Queer case of Tamil Nadu
But what led to the delay in submission of activities by NGOs?
With as many as 458 NGOs losing their licence in Tamil Nadu alone, the organisations with whom The Federal spoke to said that there were practical problems in filing the activities during 2017-2018 period.
NGO Goodwill Hands, whose FCRA licence was also cancelled said the Union government’s sudden change in the process of document submission led to their delay. “Earlier, we used to submit the documents directly through a web portal which just asks for the licence number. But, in the late 2017, the Union government introduced some changes and made it compulsory to punch in the NGOs Darpan Identity number. To get the Darpan Identity number, we are supposed to link our Aadhaar Card with our individual Pan Card as well as with the Pan Card of the NGO. Initially, the portal didn’t support linking of the two PAN cards with one Aadhar, which delayed our submission,” says R Ramalingam, the secretary of the NGO.
However, in March 2018, the Union government announced that the Darpan number was not mandatory to file documents. “But, we received the message only after the deadline of March 31 had passed. Following this, we attempted to file the activities, but were faced with a new problem.

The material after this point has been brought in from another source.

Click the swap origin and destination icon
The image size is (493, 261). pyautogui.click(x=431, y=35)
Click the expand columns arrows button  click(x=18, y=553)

Those filing the activity details after the deadline were asked to pay a penalty. The portal has options for payment (of fines) only through debit or credit cards and an NGO doesn’t have any cards. NGOs like us carry out transactions only through cheques or NEFT transactions,” Ramalingam rues.
The president of another Tamil Nadu based NGO, who didn’t want to be named, says the linking of Aadhar with Pan Card has been problematic in Tamil Nadu because of inconsistent usage of initials in a person’s name. “In other states, a person’s name on his Aadhaar and Pan card would be the same. But, in Tamil Nadu, a person’s name is followed by his father’s name on the Aadhar card, says Sreenivasan Ramachandran, while the name changes to S Ramachandran on his Pan Card,” he rues.
S Saravanan, vice president of Youth Awareness and Rural Development Society, however, rejects the allegations. “We are supposed to submit our activities every year and if we don’t submit, it would automatically get cancelled. Due to some practical difficulties, we were not able to submit it for 2017-18 on time. But, we have submitted it till March 2019 before the stipulated time and we are yet to get a reply from the Union government,” he adds.